Les marqueurs peuvent être subdivisés en cinq catégories. La catégorie A comprend les marqueurs généraux liés au critère de l’avantage principal. La catégorie B comprend les marqueurs spécifiques liés au critère de l’avantage principal. La catégorie C concerne les marqueurs spécifiques relatifs aux opérations transfrontalières. La catégorie D contient les marqueurs spécifiques relatifs à l’échange automatique d’informations et aux bénéficiaires effectifs. Enfin, la catégorie E contient des marqueurs spécifiques concernant les prix de transfert.
La FAQ offre d’amples explications sur ces marqueurs ainsi que sur le main benefit test (MBT).
> i.Le main benefit test (MBT)
Pour certains marqueurs, le main benefit test (MBT) doit être satisfait pour que le dispositif transfrontière rencontrant le marqueur en question soit bien déclarable. Ce critère est rempli s’”il peut être établi que l’avantage principal ou l’un des avantages principaux qu’une personne peut raisonnablement s’attendre à retirer du dispositif, compte tenu de l’ensemble des faits et circonstances pertinents, est l’obtention d’un avantage fiscal“.
Selon la FAQ, un avantage fiscal peut exister dans l’une des situations suivantes : un montant n’est pas inclus dans la base d’imposition ; le contribuable bénéficie d’une déduction ; une perte a été subie à des fins fiscales ; aucune retenue à la source n’est due ; un report d’imposition, etc. (FAQ 5.2).
Il ne suffit pas d’établir que le dispositif transfrontière confère un avantage fiscal pour satisfaire au main benefit test. Cet avantage fiscal doit, en outre, être le principal ou l’un des principaux avantages du dispositif. Selon la FAQ, l’avantage fiscal spécifique du dispositif est considéré comme “essentiel” si tout autre avantage qui est ou pourrait être attribué à une partie ou à l’ensemble du dispositif apparaît négligeable à la lumière de toutes les autres circonstances. Ainsi, si le principal avantage du dispositif est de nature économique ou commerciale et que les conséquences fiscales ne sont qu’accessoires, le main benefit test n’est pas rempli (FAQ 5.2). À mon avis, la référence aux avantages économiques ou commerciaux n’exclut pas que des avantages de nature patrimoniale, familiale ou autre(s) puissent également être pris en compte (et donc entraîner en conséquence la non-satisfaction du MBT).

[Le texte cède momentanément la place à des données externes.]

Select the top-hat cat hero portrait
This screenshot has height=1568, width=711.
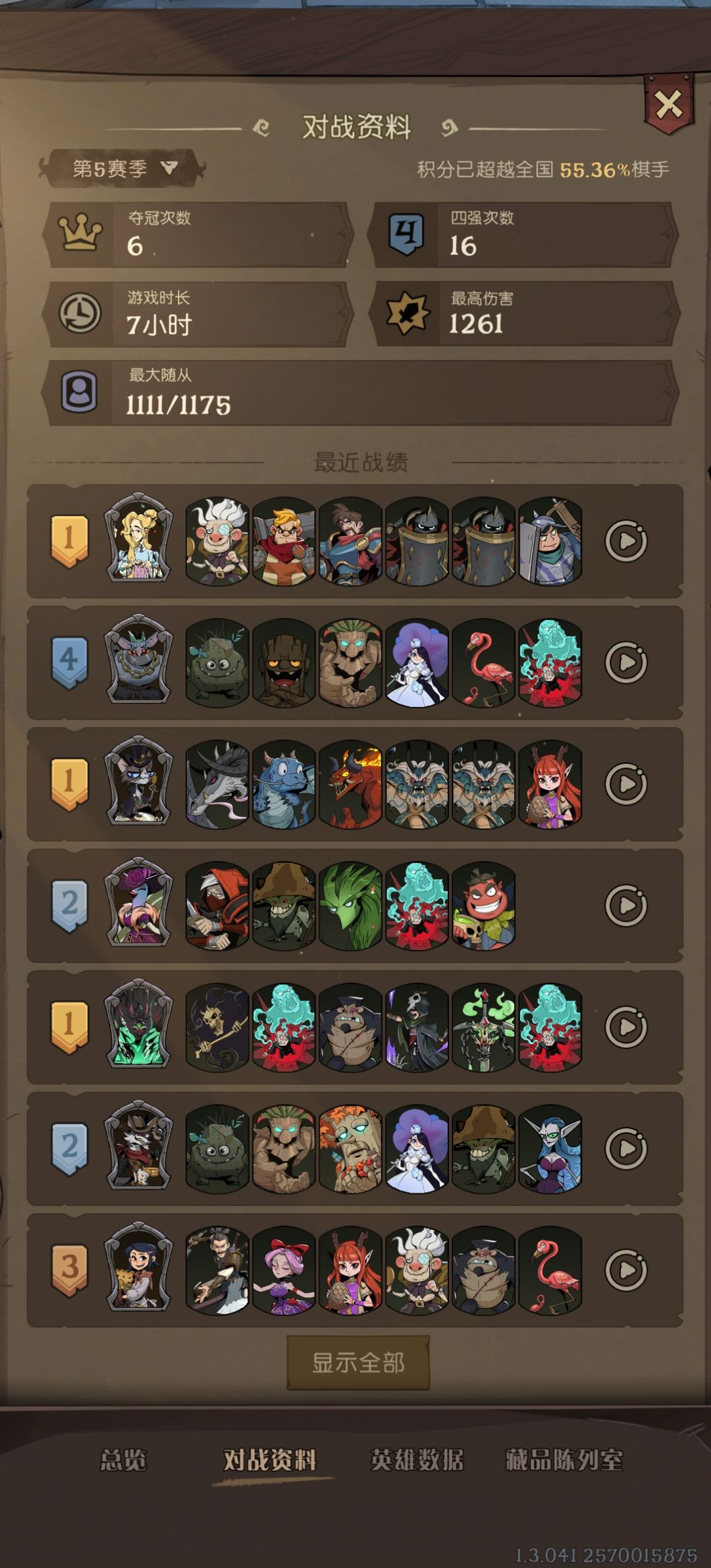coord(138,782)
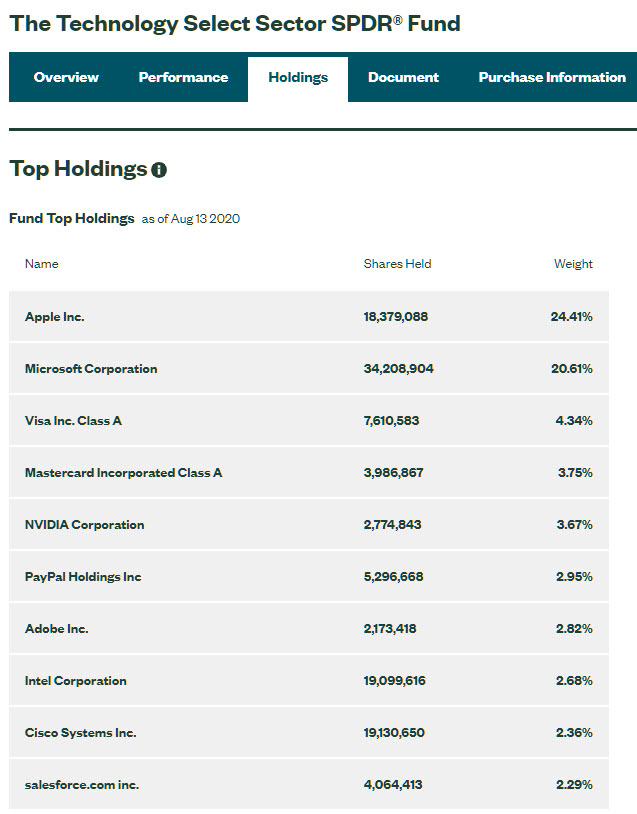Click salesforce.com inc. entry
Viewport: 637px width, 814px height.
click(x=82, y=785)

Exemple : Un particulier belge place des actifs (actions…) dans un trust ou une fondation étrangère, pour diverses raisons (protection du patrimoine, planification successorale, discrétion…). De telles structures sont susceptibles de rencontrer certains marqueurs (notamment A.3 et B.2, voir ci-dessous). Néanmoins, si l’avantage fiscal (par exemple en matière de droits de succession) est secondaire par rapport à d’autres avantages (de nature financière/patrimoniale), le MBT ne sera pas rencontré.

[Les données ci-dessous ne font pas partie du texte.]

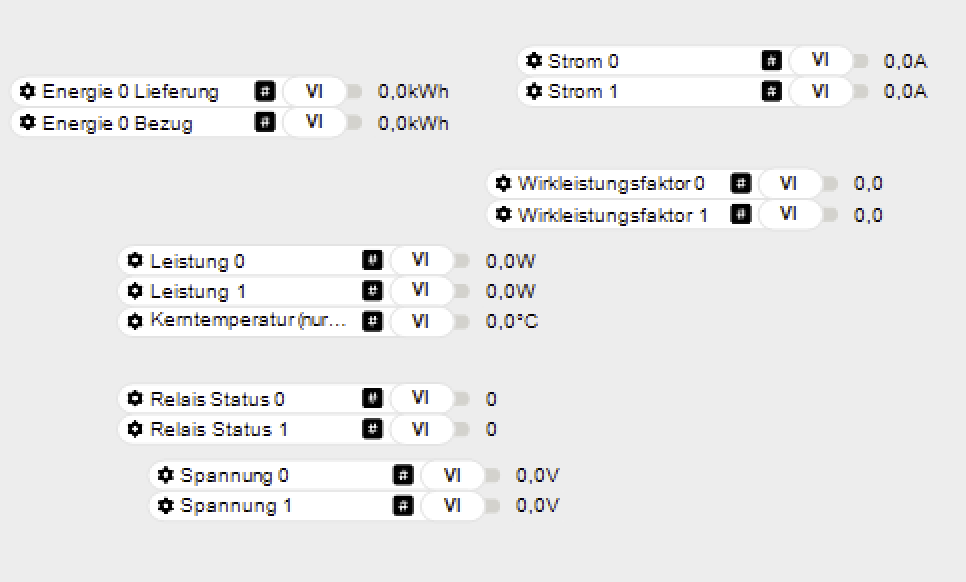Click the 0,0°C Kerntemperatur value
Viewport: 966px width, 582px height.
(x=512, y=321)
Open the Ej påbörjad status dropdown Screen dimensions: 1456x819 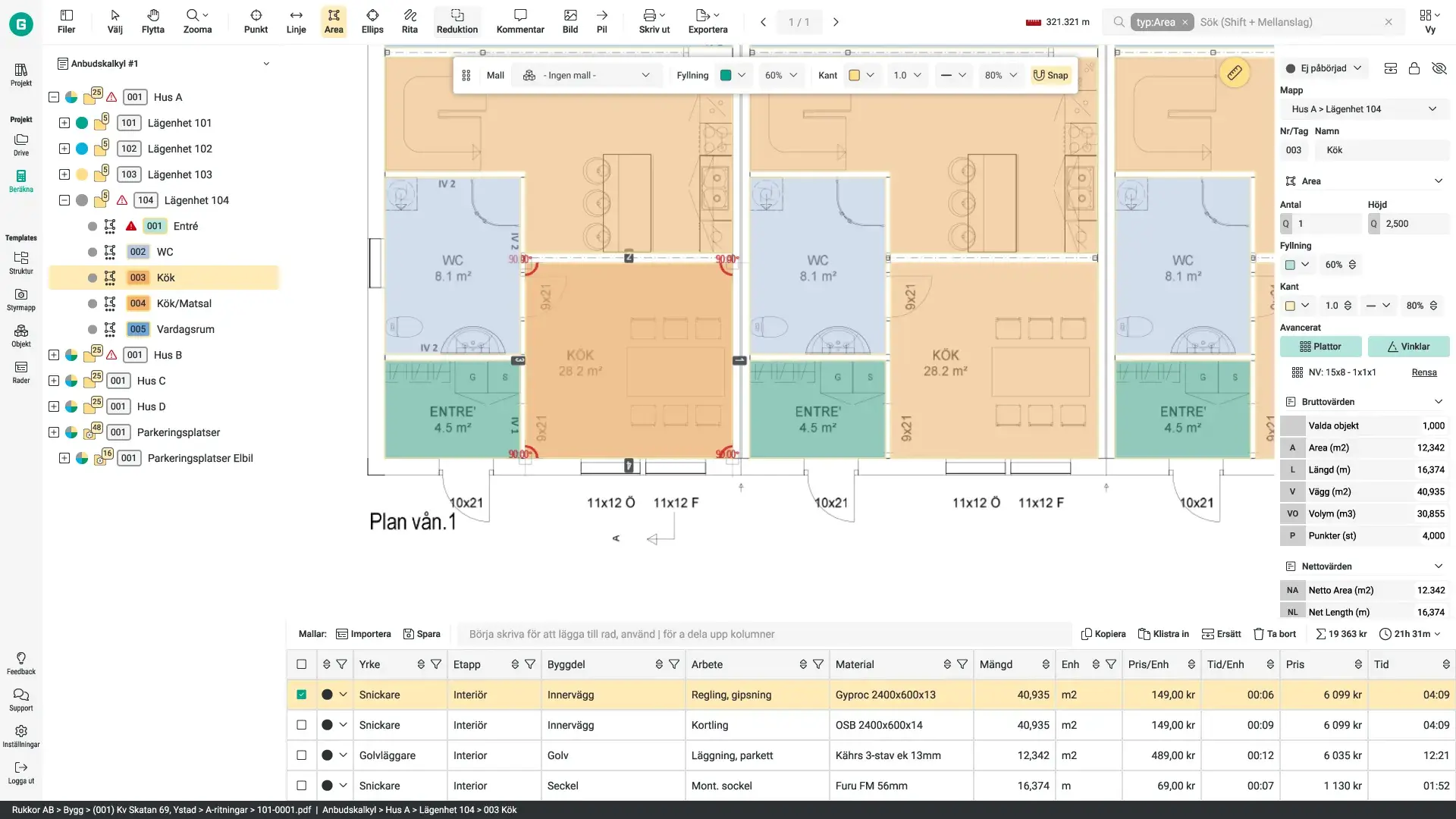pyautogui.click(x=1324, y=68)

En outre, le fisc souligne que l’avantage fiscal ne doit pas nécessairement être obtenu dans un pays de l’UE, mais pourrait très bien l’être dans un pays tiers (FAQ 5.3).
L’évaluation du MBT doit être faite de manière objective, en tenant compte des faits et des circonstances de la cause. Selon la FAQ, les intentions subjectives des participants ne jouent ici aucun rôle. Ce qui compte, c’est qu’il y ait une attente raisonnable d’obtenir un tel avantage fiscal du dispositif (FAQ 5.4). Même un avantage fiscal hypothétique pourrait donc suffire (FAQ 5.8).

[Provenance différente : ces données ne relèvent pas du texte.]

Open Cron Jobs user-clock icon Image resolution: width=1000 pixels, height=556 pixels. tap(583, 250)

L’on remarquera à cet égard que tant la disposition générale anti-abus de l’article 6 de la directive ATAD[5] (à la lumière de laquelle l’article 344, § 1er, CIR 92, doit être interprété en matière d’impôt des sociétés)[6] que le principal purpose test (PPT) introduit dans les conventions de préventives de la double imposition par l’intermédiaire de l’Instrument Multilatéral (MLI)[7] se concentrent sur le but (l’intention, la finalité …) de la construction.
En revanche, comme indiqué ci-dessus, le MBT se réfère quant à lui plutôt au résultat attendu (qui transparait objectivement du dispositif). On peut néanmoins supposer que le résultat escompté sera conforme à l’objectif poursuivi (l’intention des parties)[8]. L’analyse de la disposition générale anti-abus d’ATAD et du PPT repris dans les traités pourrait donc éclairer l’interprétation du MBT de DAC 6. Dans la pratique, les autorités fiscales belges n’hésiteront pas, à mon avis, à invoquer les dispositions anti-abus (par exemple : l’article 344, § 1er, CIR, l’article 203, § 1er, 7°, juncto article 203, § 2, alinéa 8, CIR, (dividendes inbound – déduction des RDT) et l’article 266, alinéa 4, CIR 92 (dividendes outbound – exemption de précompte mobilier[9],…) lorsque des dispositifs transfrontières agressifs sont déclarés dans le cadre de la DAC 6 (et rencontrent ainsi le MBT).
Dans un souci d’exhaustivité, il convient de souligner que la satisfaction du MBT ne signifie pas automatiquement qu’il y aurait “abus” (au sens des dispositions anti-abus susmentionnées, en droit fiscal belge, européen ou international). Si l’intermédiaire (ou le contribuable concerné) suppose que le MBT est rencontré (en déclarant le dispositif transfrontalière), les autorités fiscales pourraient, à mon avis, être tentées de considérer qu’il est bien question d’« abus ». Dans cette hypothèse, cependant, le contribuable peut désactiver la disposition anti-abus en question, en faisant notamment valoir que l’avantage fiscal n’était pas l’objectif premier de l’opération (contre-preuve).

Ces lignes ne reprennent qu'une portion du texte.